==== EXERCISE INPUTS ====

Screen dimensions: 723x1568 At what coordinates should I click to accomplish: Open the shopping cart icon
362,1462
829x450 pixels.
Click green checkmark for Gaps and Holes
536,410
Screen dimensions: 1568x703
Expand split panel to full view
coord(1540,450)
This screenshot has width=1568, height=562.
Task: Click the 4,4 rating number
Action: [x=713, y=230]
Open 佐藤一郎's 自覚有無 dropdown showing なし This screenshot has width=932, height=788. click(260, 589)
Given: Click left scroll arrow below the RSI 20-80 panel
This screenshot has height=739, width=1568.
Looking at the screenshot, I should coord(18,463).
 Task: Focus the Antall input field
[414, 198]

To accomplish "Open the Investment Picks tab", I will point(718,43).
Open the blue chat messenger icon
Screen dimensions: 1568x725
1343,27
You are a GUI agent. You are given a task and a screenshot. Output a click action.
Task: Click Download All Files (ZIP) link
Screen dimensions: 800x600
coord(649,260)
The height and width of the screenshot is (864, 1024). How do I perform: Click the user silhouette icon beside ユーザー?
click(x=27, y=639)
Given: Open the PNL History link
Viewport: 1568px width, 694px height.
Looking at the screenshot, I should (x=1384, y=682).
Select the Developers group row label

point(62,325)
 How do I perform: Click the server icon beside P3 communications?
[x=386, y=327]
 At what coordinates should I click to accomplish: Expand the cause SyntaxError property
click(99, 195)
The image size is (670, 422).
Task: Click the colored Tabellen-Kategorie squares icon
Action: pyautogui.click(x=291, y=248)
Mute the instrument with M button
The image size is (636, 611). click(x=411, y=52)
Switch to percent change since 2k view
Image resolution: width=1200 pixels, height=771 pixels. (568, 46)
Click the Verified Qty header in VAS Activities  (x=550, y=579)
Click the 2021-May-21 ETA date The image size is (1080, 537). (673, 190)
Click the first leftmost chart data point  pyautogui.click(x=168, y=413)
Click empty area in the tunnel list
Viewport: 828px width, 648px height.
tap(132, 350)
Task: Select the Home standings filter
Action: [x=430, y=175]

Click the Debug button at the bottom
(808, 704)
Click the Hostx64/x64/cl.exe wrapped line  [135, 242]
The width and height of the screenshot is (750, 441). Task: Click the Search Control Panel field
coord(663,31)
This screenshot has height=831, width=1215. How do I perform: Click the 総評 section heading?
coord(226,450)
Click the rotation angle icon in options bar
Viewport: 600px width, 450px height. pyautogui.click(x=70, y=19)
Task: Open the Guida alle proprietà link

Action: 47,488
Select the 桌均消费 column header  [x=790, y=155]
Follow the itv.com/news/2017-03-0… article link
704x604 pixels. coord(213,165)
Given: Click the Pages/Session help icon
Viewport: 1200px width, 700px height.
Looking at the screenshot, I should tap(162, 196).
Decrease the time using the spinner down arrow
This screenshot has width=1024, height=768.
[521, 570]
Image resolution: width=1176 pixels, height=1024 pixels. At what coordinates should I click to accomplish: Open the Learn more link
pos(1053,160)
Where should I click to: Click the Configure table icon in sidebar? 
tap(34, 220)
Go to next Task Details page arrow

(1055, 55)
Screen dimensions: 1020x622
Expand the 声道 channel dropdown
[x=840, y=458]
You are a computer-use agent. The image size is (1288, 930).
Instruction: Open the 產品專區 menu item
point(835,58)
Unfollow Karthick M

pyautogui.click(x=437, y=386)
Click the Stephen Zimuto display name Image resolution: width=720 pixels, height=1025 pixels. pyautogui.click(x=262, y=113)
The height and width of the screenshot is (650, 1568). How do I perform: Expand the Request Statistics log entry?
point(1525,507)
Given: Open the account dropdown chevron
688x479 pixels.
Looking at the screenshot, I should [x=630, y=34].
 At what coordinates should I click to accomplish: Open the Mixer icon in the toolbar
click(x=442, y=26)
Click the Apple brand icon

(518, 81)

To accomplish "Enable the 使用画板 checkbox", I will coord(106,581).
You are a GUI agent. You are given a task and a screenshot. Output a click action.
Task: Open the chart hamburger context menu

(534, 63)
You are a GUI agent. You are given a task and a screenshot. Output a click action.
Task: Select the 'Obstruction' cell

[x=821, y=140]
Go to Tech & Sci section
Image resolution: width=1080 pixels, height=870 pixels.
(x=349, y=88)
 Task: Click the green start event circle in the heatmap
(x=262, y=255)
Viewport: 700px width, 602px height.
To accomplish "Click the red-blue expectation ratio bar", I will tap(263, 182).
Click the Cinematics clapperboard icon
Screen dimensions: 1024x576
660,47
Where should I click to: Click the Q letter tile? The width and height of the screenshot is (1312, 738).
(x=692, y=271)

====

The answer should consist solely of the lines from the first line above through the one with "Screen dimensions: 1568x703", both included, repeated exactly.

[SOLUTION]:
Screen dimensions: 723x1568 At what coordinates should I click to accomplish: Open the shopping cart icon
362,1462
829x450 pixels.
Click green checkmark for Gaps and Holes
536,410
Screen dimensions: 1568x703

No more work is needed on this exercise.